• **AIM OF THE EXERCISE**
Quote verbatim the stretch of the records from their start through the line containing "women (472, 533)", both ends included. Leave the pictures out of your answer.

Extracted records:
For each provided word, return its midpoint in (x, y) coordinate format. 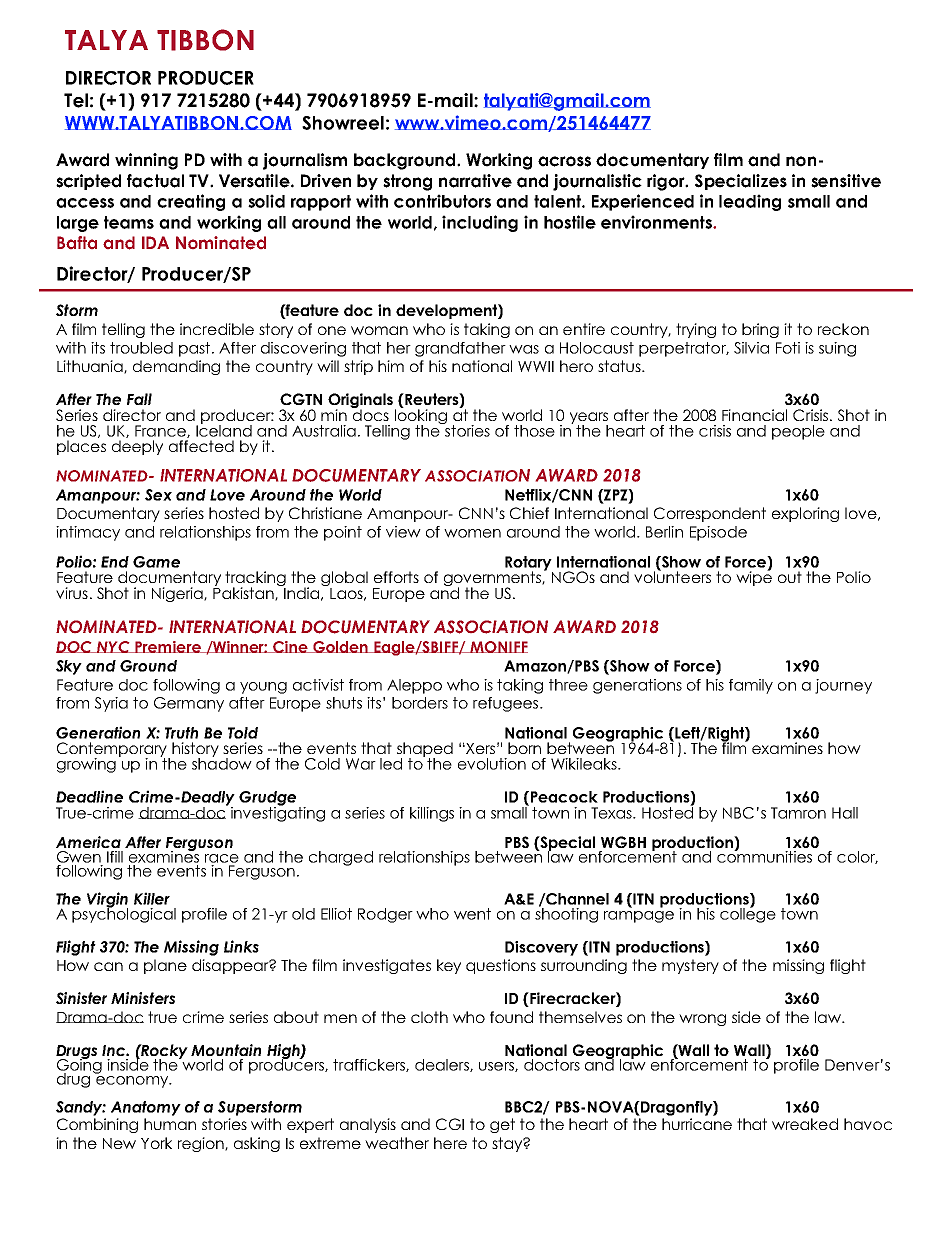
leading (750, 202)
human (170, 1124)
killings (432, 814)
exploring (805, 514)
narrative (475, 181)
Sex (158, 495)
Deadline (89, 796)
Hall (845, 813)
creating (191, 202)
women (472, 533)
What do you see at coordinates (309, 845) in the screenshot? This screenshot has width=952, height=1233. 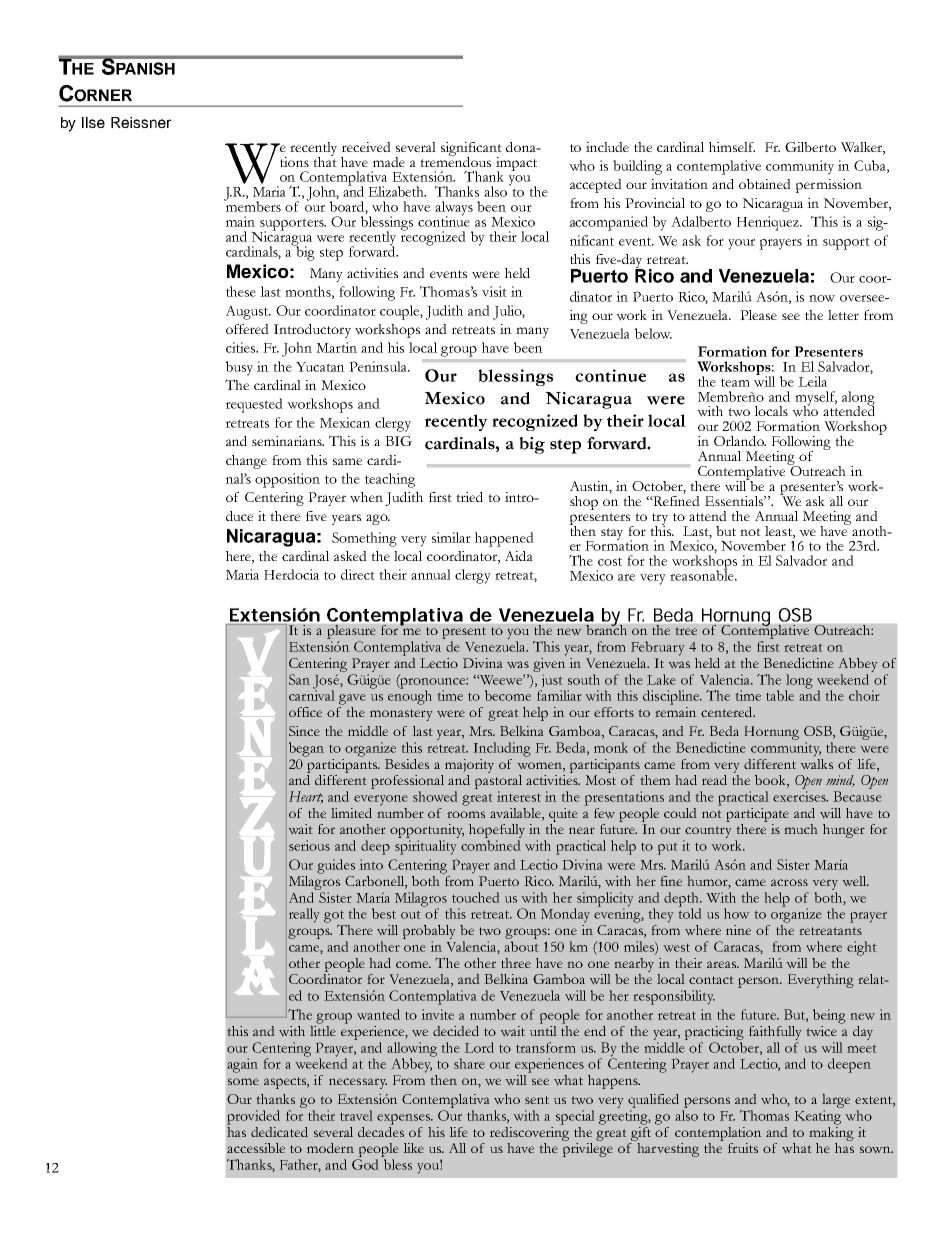 I see `serious` at bounding box center [309, 845].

• **RESULT OF THE EXERCISE**
For each provided word, return its midpoint in (x, y) coordinate format. 
leading (750, 202)
human (170, 1124)
killings (432, 814)
exploring (805, 514)
narrative (475, 181)
Sex (158, 495)
Deadline (89, 796)
Hall (845, 813)
creating (191, 202)
women (472, 533)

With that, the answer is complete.